::: Page text :::

Anyway, so i love sophocles. no doubt about it. when they figure out time travel, i'll head back to ancient greece to be one of his lovers, maybe even bear his children who will one day give birth to me ( :eek: ) I'm my own ancestor! (if time travel becomes possible in my fertile lifetime, that is...)
Anita Blake
July 25th, 2004, 19:39
I went camping. One day only. We drove an entire hour and a half away from dowtown. Which happens to be in the mountains, a very pretty lake.
I haven't been camping for half a dozen years. I'm not sure i was prepared for this.
There are certain facts to the universe, facts that should be taken into account when planning a camping trip.
When a beautiful, pristine mountain lake is an hour and a half away from a major city center, in a well-mapped Provincial Park, it will of course be well developed for all those camper-pulling trucks and tenting car-campers.
Naturally, there was a bit of a struggle with actually getting a camp spot in this well-organized machine of provincial park camping. Eventually the fates prevailed, and we aqcuired a much coveted spot (we were #17 on the waiting list).
The spot proved to be an ungodly distance from the lake, but that was ok. We could deal with that. the camp spot was covered in gravel, but that's ok, because that's camping. After some deliberation and setting up, we set off for the lake (which we had previously been waiting at, but in a different spot entirely).
There are no words to describe the beauty of this lovely place. really, quite breathtaking. a long sliver of a lake, resting between tree-covered mountains., which part open to reveal snow-capped mountains further away. (apparently, the lake was man-made, the by-product of a dam... :dozey: )

::: Dataset :::

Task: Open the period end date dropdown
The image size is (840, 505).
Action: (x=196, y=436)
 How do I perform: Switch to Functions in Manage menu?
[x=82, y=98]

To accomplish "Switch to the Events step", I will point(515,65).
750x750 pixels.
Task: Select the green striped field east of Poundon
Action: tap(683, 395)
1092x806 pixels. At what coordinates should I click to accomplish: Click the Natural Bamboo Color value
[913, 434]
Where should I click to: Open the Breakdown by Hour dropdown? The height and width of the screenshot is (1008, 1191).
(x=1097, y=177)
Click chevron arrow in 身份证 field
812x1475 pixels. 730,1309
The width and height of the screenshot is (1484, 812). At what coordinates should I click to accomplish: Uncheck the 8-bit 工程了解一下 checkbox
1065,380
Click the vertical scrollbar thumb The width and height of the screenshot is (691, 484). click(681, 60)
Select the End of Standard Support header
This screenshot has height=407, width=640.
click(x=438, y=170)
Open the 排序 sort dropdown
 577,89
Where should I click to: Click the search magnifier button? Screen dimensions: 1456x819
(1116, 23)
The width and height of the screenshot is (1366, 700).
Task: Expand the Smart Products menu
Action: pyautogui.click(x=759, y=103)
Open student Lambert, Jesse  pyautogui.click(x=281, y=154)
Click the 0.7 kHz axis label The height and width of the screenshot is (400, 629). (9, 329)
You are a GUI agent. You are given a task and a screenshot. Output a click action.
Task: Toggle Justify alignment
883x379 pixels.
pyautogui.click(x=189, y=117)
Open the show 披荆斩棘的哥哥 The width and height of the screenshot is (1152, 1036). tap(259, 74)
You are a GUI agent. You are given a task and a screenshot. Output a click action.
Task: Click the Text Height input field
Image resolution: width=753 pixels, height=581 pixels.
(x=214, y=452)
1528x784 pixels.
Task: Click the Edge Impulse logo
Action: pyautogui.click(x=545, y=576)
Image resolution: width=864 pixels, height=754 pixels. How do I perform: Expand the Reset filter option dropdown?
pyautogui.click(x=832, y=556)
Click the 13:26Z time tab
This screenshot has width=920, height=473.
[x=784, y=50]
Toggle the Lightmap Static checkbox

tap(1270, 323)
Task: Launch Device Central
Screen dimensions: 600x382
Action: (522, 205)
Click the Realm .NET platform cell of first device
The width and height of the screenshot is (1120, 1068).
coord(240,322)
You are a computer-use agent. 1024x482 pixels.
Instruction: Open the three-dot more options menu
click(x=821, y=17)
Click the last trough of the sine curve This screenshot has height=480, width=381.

:::

**Task directions**
In the camping post, what number were they on the waiting list for a camp spot?

**Problem solution**
They were #17 on the waiting list.